Unnamed: 0,buying,maint,doors,persons,lug_boot,safety
0,vhigh,vhigh,2,2,small,low
1,vhigh,vhigh,2,2,small,med
2,vhigh,vhigh,2,2,small,high
3,vhigh,vhigh,2,2,med,low
4,vhigh,vhigh,2,2,med,med


In [None]:
##Label encoding

In [None]:
from sklearn.preprocessing import LabelEncoder
enc = LabelEncoder()
X.loc[:,['buying','maint','lug_boot','safety']]=\
X.loc[:,['buying','maint','lug_boot','safety']].apply(enc.fit_transform)
X.head()

Unnamed: 0,buying,maint,doors,persons,lug_boot,safety
0,3,3,2,2,2,1
1,3,3,2,2,2,2
2,3,3,2,2,2,0
3,3,3,2,2,1,1
4,3,3,2,2,1,2


In [None]:
from sklearn.model_selection import train_test_split
X_train,X_test,y_train,y_test = \
train_test_split(X,y,test_size=0.3,random_state=10)

In [None]:
##Model selection, fitting and testing

In [None]:
from sklearn.neighbors import KNeighborsClassifier
model = KNeighborsClassifier()
model.fit(X_train,y_train)
y_predict = model.predict(X_test)

In [None]:
from sklearn.metrics import accuracy_score
print(accuracy_score(y_test,y_predict))
pd.crosstab(y_test,y_predict)

0.9402697495183044


col_0,acc,good,unacc,vgood
outcome,Unnamed: 1_level_1,Unnamed: 2_level_1,Unnamed: 3_level_1,Unnamed: 4_level_1
acc,93,1,8,0
good,7,14,0,0
unacc,5,0,366,0
vgood,7,2,1,15


In [None]:
###Using SMOTE to correct Imbalance 

In [None]:
pip install imblearn

Note: you may need to restart the kernel to use updated packages.


In [None]:
from imblearn.over_sampling import SMOTE
smote = SMOTE()

In [None]:
##resampling our training dataset

In [None]:
X_train_smote, y_train_smote = smote.fit_resample(X_train.astype('float'),y_train)

In [None]:
from collections import Counter
print("Before SMOTE :" , Counter(y_train))
print("After SMOTE :" , Counter(y_train_smote))

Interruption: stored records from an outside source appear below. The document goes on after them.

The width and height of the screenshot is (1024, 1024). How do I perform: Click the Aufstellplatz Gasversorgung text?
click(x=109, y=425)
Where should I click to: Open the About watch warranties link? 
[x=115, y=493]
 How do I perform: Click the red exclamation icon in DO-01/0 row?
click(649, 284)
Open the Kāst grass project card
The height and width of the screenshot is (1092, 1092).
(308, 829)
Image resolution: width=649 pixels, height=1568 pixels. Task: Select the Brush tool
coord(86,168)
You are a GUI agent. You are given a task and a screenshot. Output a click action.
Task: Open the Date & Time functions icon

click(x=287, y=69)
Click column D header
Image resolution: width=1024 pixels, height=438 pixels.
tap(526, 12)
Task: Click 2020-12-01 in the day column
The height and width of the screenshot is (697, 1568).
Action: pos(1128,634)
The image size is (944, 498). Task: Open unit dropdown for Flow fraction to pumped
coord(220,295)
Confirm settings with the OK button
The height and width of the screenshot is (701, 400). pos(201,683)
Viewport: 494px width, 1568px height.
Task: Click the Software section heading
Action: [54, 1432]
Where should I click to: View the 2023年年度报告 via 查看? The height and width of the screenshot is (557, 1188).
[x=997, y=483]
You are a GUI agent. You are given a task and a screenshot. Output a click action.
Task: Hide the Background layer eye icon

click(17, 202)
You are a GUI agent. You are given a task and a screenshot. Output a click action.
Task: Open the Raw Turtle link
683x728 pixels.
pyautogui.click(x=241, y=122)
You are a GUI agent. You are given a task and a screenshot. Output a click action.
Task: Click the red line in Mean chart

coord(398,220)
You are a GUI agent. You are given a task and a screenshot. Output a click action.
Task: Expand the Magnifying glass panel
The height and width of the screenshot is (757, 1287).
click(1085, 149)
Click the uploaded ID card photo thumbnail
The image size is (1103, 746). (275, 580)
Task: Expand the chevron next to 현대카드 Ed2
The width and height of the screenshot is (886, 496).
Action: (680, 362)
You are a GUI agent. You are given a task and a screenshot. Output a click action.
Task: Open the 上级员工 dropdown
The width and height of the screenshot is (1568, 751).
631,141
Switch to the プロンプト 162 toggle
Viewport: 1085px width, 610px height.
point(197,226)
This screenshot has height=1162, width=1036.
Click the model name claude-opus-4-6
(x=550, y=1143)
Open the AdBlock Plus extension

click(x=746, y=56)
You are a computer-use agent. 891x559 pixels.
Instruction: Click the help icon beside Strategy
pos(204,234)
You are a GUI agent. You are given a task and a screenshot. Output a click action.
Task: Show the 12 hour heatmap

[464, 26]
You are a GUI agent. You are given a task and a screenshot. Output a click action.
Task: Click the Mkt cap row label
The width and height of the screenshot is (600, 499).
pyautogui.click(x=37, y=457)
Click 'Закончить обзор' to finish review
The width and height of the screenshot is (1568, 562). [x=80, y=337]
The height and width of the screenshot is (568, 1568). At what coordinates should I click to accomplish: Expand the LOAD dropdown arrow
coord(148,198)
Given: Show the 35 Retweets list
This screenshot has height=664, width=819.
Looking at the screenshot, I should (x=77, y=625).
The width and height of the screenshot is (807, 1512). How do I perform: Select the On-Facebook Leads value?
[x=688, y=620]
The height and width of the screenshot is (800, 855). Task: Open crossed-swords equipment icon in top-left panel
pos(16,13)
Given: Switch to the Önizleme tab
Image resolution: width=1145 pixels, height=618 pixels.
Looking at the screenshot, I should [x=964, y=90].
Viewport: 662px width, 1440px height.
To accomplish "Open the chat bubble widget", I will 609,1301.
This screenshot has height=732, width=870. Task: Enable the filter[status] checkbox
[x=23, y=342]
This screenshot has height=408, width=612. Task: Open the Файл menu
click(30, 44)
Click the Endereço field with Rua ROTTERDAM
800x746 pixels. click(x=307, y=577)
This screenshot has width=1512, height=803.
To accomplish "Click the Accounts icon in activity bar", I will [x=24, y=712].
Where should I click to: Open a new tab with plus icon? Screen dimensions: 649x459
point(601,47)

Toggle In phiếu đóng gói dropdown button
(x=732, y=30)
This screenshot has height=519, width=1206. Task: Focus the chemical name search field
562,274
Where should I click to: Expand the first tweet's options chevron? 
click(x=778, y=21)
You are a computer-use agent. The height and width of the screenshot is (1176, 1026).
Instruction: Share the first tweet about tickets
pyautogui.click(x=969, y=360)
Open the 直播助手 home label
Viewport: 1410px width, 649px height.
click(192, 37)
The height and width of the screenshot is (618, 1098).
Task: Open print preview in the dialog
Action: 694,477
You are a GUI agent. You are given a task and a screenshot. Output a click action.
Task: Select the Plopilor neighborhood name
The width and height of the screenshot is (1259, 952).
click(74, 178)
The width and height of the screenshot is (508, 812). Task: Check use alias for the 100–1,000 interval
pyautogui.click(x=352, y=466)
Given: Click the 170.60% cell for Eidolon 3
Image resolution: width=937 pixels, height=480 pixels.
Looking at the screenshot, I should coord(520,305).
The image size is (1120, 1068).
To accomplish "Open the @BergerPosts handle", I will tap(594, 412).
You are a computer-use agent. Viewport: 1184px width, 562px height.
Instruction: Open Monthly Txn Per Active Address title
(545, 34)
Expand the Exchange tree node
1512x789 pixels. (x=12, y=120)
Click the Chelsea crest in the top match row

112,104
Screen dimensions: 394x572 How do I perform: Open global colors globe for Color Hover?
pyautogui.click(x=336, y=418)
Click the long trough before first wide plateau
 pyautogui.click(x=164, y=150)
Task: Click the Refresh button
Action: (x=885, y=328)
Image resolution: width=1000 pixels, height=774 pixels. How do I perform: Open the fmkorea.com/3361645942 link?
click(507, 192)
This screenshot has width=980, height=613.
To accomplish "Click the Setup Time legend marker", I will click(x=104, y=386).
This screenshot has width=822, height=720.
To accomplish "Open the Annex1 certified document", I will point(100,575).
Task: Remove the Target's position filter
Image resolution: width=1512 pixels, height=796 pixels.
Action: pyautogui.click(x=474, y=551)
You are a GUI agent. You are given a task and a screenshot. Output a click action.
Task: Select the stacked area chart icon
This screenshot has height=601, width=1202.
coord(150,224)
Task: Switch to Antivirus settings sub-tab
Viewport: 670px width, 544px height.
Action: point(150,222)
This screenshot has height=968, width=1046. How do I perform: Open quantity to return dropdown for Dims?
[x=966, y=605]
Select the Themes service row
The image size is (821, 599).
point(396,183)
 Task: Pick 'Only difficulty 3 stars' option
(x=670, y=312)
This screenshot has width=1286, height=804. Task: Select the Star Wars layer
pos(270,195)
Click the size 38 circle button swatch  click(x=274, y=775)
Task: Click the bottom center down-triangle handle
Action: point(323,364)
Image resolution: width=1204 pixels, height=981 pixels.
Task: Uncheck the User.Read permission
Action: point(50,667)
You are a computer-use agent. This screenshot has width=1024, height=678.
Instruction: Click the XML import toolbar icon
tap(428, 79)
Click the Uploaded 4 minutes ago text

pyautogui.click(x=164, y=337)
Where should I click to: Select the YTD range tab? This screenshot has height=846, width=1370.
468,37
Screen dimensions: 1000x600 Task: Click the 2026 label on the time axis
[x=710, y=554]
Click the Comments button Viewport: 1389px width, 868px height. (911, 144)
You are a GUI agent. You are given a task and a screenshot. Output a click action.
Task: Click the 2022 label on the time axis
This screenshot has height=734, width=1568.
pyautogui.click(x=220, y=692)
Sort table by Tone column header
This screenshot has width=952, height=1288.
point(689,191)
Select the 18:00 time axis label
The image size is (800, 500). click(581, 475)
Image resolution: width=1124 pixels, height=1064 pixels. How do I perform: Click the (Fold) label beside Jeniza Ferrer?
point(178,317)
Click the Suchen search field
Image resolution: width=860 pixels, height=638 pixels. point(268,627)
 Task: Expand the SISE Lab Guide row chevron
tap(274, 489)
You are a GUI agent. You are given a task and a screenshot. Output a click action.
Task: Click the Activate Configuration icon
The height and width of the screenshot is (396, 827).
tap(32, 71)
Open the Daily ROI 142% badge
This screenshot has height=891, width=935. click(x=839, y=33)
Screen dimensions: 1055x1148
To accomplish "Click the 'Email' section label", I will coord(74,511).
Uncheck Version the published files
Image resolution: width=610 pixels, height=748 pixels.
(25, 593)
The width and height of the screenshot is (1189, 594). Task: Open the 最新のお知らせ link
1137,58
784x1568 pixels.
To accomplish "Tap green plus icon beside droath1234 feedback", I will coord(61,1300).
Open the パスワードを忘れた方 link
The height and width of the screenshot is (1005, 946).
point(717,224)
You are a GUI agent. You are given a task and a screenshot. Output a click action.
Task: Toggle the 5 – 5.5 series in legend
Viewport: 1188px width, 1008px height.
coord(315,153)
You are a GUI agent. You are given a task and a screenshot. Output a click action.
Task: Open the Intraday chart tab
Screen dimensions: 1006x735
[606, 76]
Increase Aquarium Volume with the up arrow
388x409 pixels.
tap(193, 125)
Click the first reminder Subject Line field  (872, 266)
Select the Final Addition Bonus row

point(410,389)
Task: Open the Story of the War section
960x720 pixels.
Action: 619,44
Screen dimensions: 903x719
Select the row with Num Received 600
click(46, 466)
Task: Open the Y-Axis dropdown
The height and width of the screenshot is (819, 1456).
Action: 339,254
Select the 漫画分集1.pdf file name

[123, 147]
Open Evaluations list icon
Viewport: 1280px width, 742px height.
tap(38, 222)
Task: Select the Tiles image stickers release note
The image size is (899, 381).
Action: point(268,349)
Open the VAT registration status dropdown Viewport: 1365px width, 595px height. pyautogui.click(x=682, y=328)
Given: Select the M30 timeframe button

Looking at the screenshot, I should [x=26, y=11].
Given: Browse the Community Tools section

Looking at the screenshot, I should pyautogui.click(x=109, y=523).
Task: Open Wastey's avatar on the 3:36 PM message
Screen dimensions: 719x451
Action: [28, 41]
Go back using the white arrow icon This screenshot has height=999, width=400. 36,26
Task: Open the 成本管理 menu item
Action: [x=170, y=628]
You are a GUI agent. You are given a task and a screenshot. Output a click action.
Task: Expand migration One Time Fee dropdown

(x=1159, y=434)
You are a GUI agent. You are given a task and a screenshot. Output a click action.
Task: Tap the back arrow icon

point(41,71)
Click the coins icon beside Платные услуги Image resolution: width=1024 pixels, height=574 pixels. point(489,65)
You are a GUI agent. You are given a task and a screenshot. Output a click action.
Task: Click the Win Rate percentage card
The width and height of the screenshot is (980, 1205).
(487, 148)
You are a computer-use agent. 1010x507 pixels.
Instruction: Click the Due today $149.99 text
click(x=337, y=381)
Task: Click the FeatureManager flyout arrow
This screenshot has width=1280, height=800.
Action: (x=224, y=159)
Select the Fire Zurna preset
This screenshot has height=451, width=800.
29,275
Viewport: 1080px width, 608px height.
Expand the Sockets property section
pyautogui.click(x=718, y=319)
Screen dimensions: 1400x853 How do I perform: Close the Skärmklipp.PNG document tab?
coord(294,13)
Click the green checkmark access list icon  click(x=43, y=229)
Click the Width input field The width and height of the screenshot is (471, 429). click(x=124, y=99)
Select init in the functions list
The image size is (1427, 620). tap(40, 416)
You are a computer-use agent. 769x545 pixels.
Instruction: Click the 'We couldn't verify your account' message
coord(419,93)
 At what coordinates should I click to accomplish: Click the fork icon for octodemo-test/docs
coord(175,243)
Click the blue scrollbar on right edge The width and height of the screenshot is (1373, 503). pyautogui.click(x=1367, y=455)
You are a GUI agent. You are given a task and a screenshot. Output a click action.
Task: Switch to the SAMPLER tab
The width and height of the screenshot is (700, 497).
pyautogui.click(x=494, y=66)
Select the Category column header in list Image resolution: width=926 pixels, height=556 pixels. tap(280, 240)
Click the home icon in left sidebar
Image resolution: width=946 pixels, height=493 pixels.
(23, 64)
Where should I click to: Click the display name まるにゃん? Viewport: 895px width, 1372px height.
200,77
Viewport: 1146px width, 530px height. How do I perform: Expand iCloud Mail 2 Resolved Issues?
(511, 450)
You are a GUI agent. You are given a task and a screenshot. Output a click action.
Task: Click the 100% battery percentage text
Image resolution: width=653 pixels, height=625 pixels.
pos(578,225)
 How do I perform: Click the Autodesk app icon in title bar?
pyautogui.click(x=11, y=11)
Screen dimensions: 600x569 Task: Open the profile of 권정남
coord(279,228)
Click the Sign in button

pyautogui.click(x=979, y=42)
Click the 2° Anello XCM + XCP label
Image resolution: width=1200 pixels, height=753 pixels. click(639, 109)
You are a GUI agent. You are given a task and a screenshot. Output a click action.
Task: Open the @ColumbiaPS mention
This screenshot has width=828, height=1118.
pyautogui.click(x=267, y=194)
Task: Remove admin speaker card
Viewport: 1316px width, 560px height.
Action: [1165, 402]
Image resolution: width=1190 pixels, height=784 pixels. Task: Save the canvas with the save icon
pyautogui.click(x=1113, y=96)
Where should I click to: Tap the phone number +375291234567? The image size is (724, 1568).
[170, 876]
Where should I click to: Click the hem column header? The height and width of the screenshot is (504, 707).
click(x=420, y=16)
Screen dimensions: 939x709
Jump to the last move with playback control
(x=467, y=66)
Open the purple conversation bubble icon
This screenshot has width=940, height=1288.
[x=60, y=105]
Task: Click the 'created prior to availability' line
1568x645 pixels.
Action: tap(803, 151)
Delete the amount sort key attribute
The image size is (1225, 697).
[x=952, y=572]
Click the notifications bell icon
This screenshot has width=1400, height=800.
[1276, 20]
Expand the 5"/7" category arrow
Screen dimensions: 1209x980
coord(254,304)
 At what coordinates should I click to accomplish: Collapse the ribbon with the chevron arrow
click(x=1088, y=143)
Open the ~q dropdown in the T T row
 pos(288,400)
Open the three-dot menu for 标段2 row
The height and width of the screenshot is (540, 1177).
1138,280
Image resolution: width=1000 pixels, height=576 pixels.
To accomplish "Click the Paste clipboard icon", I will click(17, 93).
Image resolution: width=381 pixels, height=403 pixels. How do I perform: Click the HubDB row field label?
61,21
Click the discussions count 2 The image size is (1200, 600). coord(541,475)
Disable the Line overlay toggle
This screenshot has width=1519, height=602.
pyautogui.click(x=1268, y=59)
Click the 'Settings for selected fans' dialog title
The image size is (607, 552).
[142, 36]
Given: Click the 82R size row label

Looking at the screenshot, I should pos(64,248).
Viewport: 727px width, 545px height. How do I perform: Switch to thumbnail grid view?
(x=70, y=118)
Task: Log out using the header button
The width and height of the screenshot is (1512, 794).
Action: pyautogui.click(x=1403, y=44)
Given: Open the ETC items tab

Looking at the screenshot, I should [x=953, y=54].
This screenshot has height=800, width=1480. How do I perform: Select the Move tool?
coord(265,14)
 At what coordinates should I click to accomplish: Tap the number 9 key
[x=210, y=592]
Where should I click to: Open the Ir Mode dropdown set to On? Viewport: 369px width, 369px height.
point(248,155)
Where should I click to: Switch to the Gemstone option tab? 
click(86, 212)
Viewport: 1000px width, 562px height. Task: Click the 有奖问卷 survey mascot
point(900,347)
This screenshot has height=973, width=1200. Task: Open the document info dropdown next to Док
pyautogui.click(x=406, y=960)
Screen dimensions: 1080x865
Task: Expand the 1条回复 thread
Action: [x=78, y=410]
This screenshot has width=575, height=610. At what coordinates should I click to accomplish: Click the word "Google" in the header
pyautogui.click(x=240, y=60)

Before SMOTE : Counter({'unacc': 839, 'acc': 282, 'good': 48, 'vgood': 40})
After SMOTE : Counter({'acc': 839, 'unacc': 839, 'vgood': 839, 'good': 839})


In [None]:
model.fit(X_train_smote,y_train_smote)
y_predict = model.predict(X_test)
print(accuracy_score(y_test,y_predict))
pd.crosstab(y_test,y_predict)

0.9344894026974951


col_0,acc,good,unacc,vgood
outcome,Unnamed: 1_level_1,Unnamed: 2_level_1,Unnamed: 3_level_1,Unnamed: 4_level_1
acc,89,7,5,1
good,2,19,0,0
unacc,15,1,354,1
vgood,0,2,0,23